His grin, white teeth flashing, left her in need of a fortifying sip of wine. “Thanks for dinner.”

             
“Oh, it’s too late to make up for your rudeness now,” she said, and felt her anger spike, twist…and become something else. Something that made her want to smile. She fought the urge.

             
“You can’t forgive me?” he teased.

             
“Never.” She tipped her wine glass back and drained the last three swallows.

             
“I’m so awful you have to get drunk just to be around me?”

             
Her lips twitched. “Very drunk.”

             
He straightened away from the back of the sofa. “You want a refill, then?”

             
She handed over her glass, warm and pleased and not at all because of the wine. “Please.”

**

              She put Tyler to bed an hour and a half – and two glasses of wine – later. Then there was a man sitting on her loveseat. And she was alone with him.

             
She returned from one last bedtime story and a goodnight kiss to find that Chris had found the remote and was now watching one of the
Die Hard
s. Bruce Willis was slogging through snow, so she was pretty sure it was the second one. She’d expected her dinner guest to see himself out while she tucked her baby into bed; but here he sat, working on a fresh beer, relaxed and unhurried.

             
Should I?
she wondered, eyes going to the vacant seat beside him. She felt shaky and uncertain again, like a teenager who had no idea how to compose herself in the company of a cute boy.

             
Cute
– did she think he was cute, now? Yes.
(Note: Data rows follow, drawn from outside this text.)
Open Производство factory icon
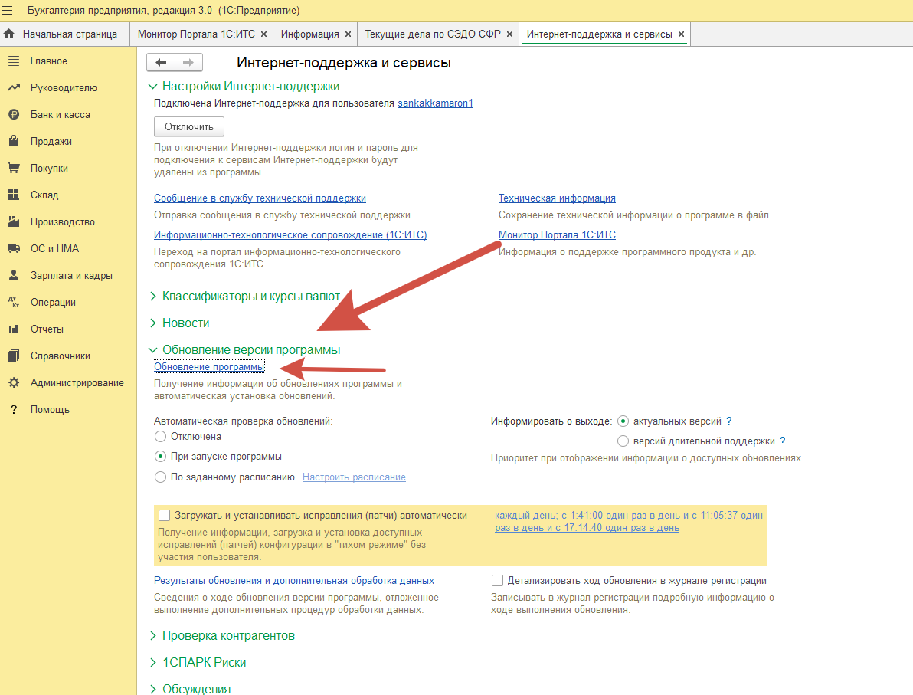Viewport: 913px width, 695px height. 13,222
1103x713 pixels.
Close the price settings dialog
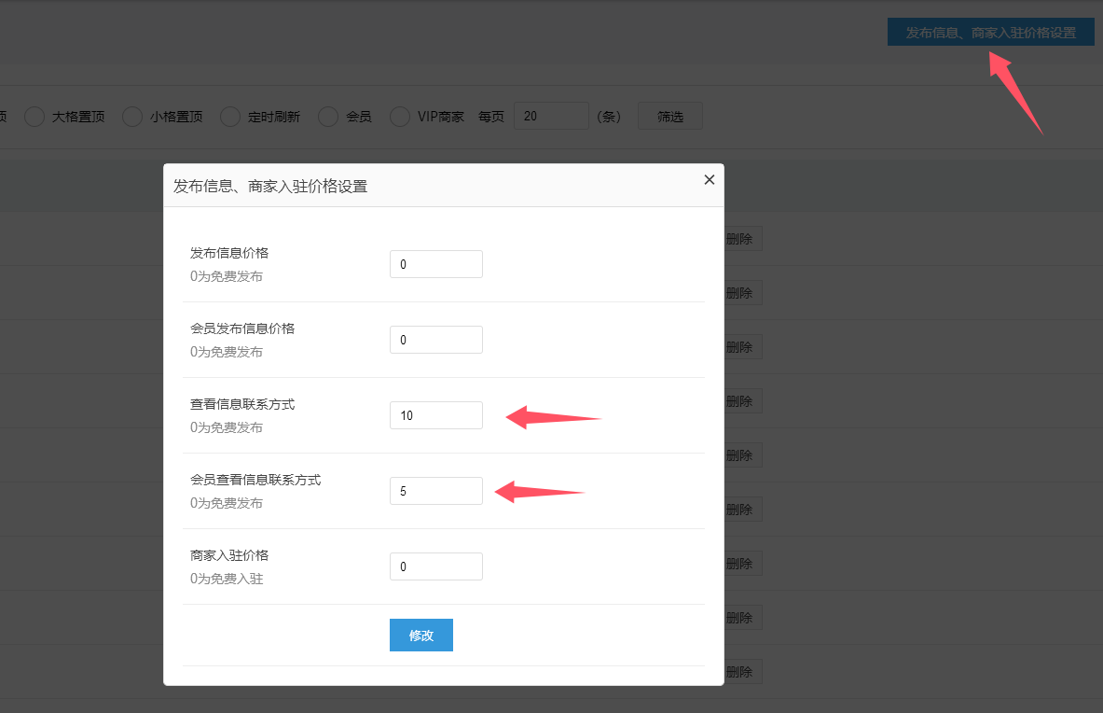[709, 180]
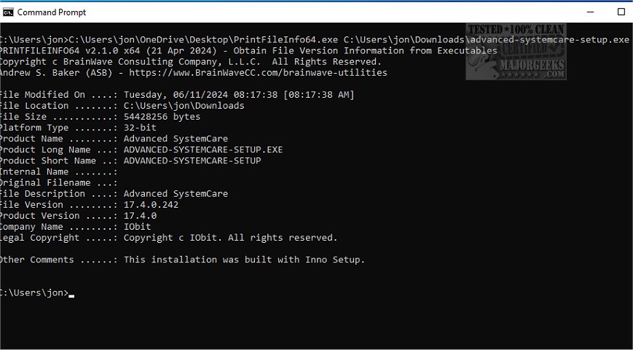Screen dimensions: 633x350
Task: Click the Legal Copyright IObit text
Action: (230, 238)
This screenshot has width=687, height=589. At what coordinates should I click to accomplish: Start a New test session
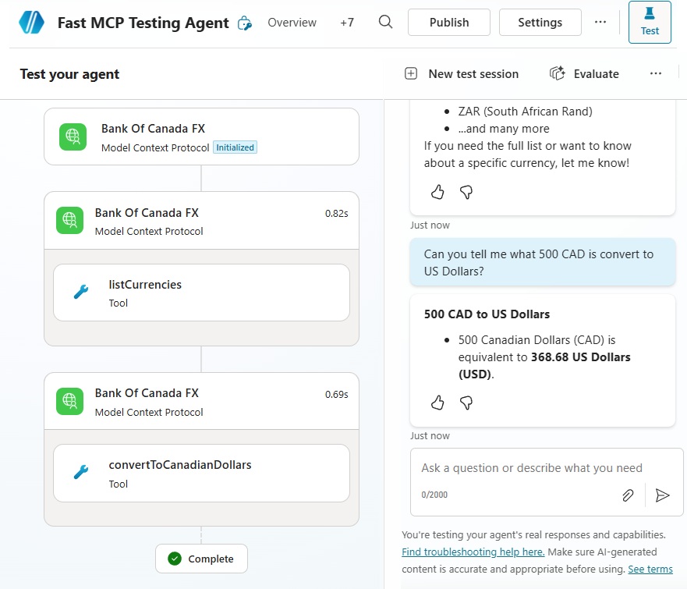462,73
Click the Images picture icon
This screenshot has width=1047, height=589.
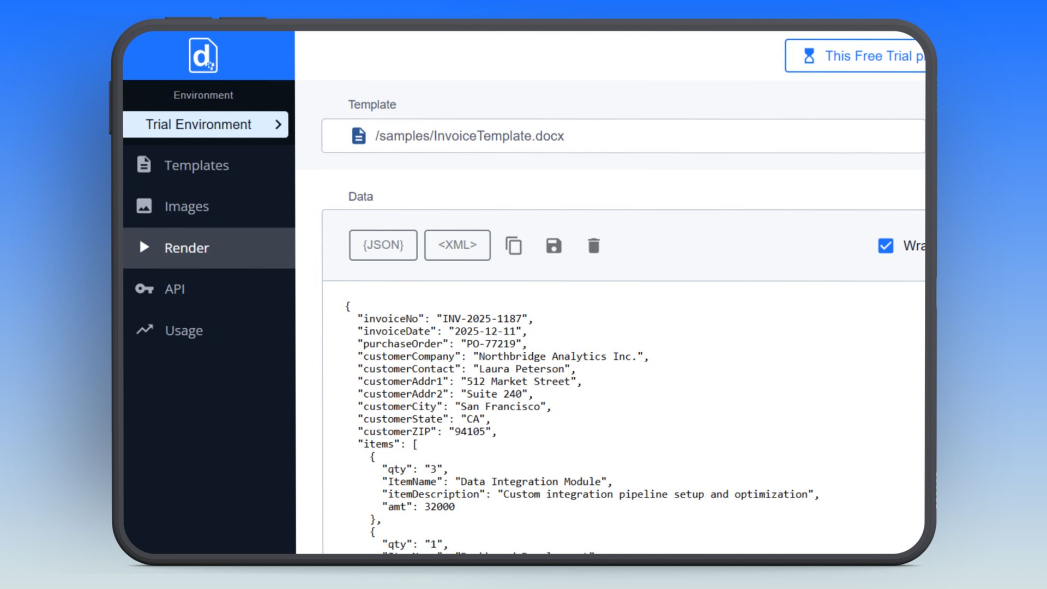144,206
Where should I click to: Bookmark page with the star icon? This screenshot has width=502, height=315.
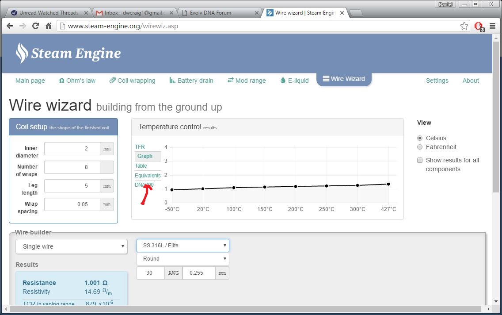(x=464, y=26)
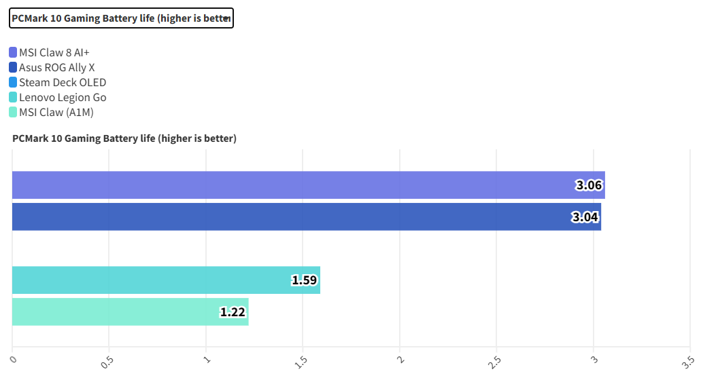Hide the Lenovo Legion Go series label
The height and width of the screenshot is (378, 701).
coord(63,98)
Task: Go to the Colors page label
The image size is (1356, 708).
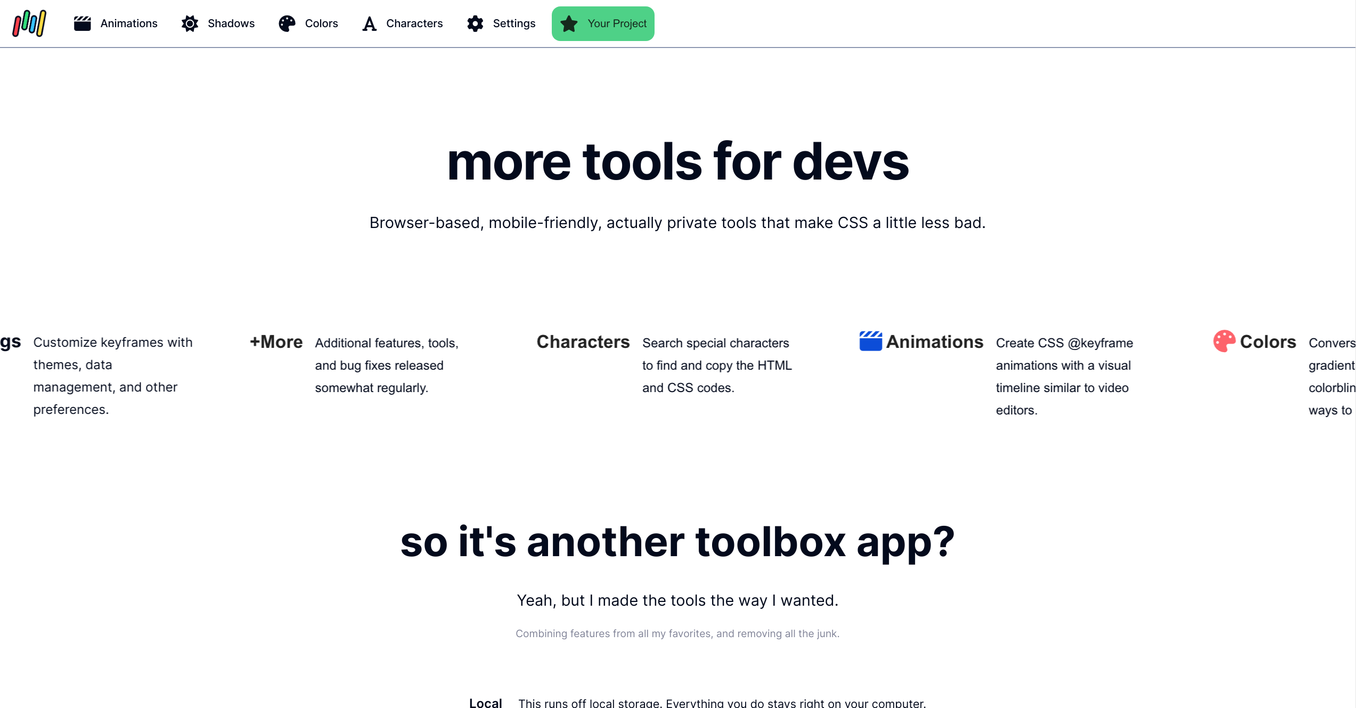Action: pos(321,23)
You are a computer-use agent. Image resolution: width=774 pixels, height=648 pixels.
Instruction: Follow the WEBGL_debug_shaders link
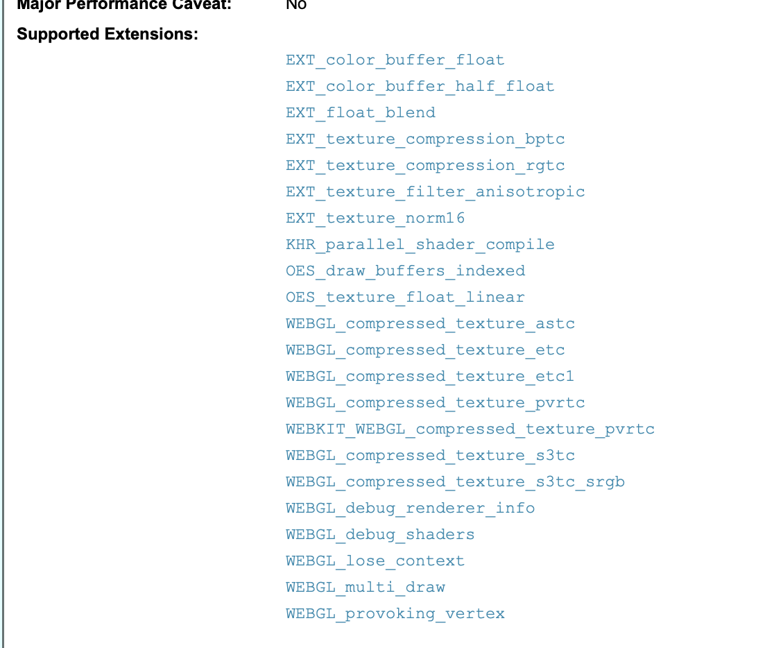380,534
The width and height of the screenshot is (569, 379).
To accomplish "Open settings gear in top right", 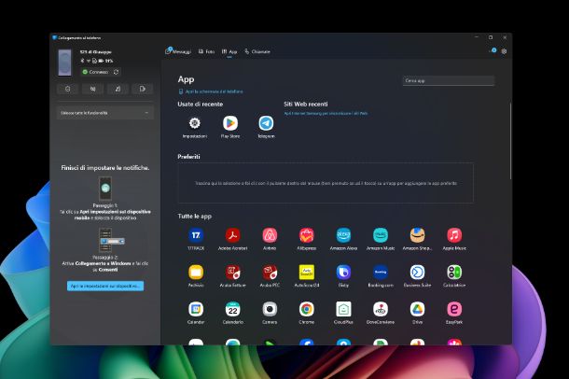I will pos(505,51).
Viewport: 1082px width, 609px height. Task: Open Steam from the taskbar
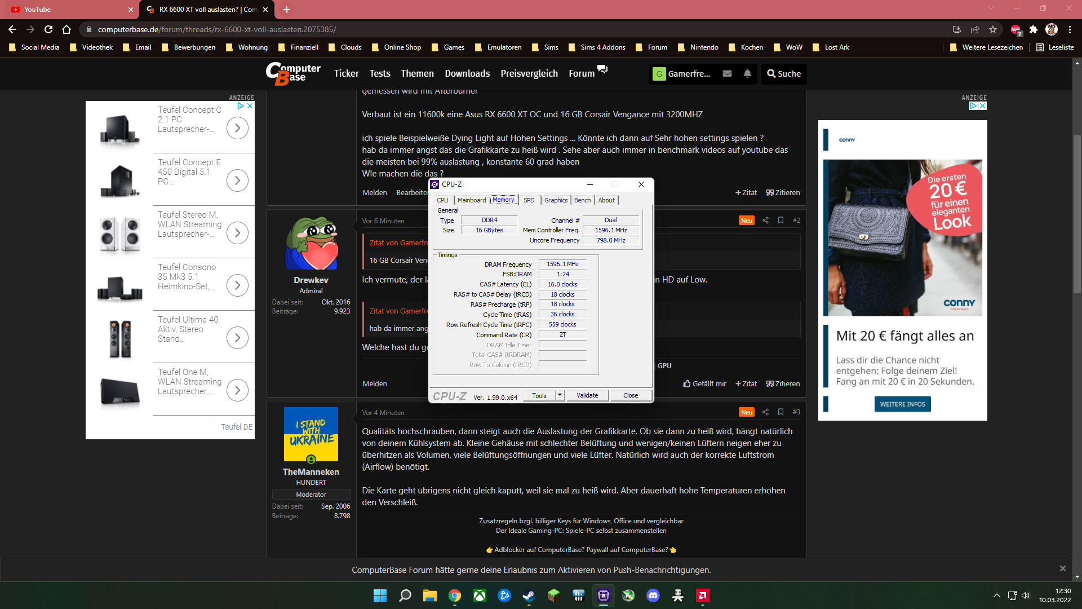point(529,595)
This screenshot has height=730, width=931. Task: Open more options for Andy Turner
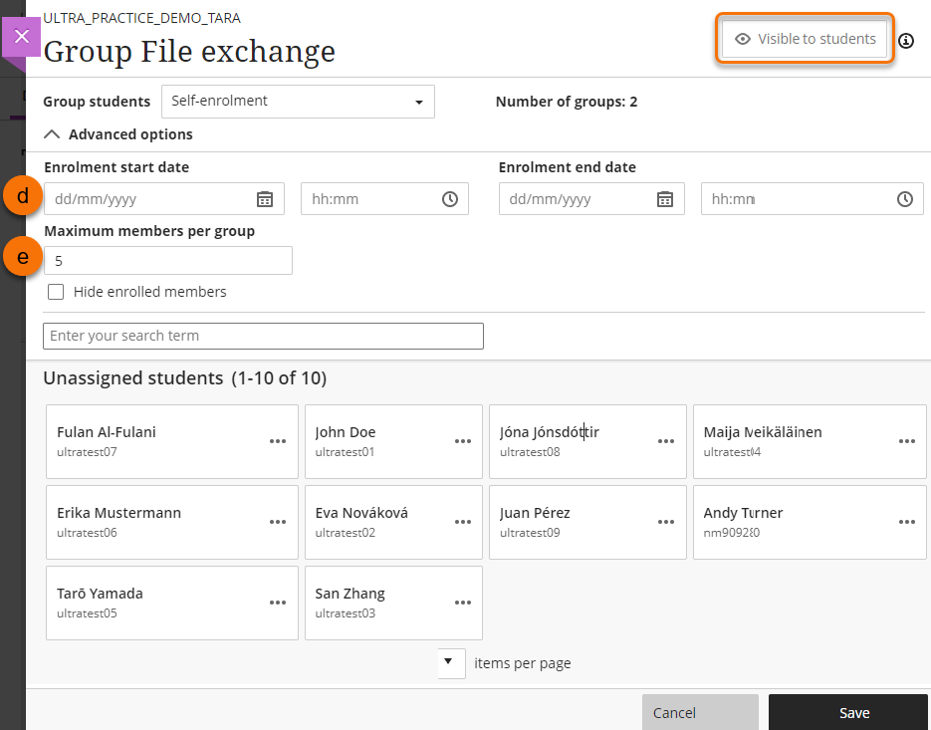tap(906, 522)
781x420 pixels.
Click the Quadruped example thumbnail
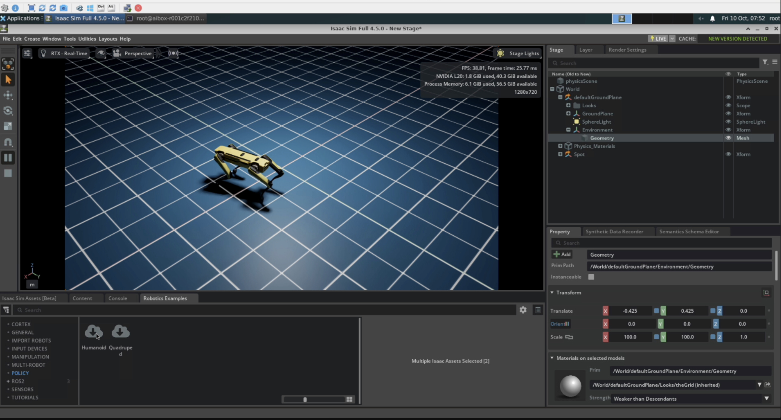click(x=120, y=332)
As Delta had said, he probably had chest hair and tan lines and that whole “man” thing going on. He was nothing like the man she’d married, but attractive in his own, more masculine way.

             
With a deep breath and a surge of high school trepidation, she returned to the loveseat. “My sister loves these movies,” she said as she curled her legs up and tucked her feet beneath her on the cushion.

             
“And you don’t?” he guessed.

             
“I can watch them.”

             
“Here.” He waved the remote in offering.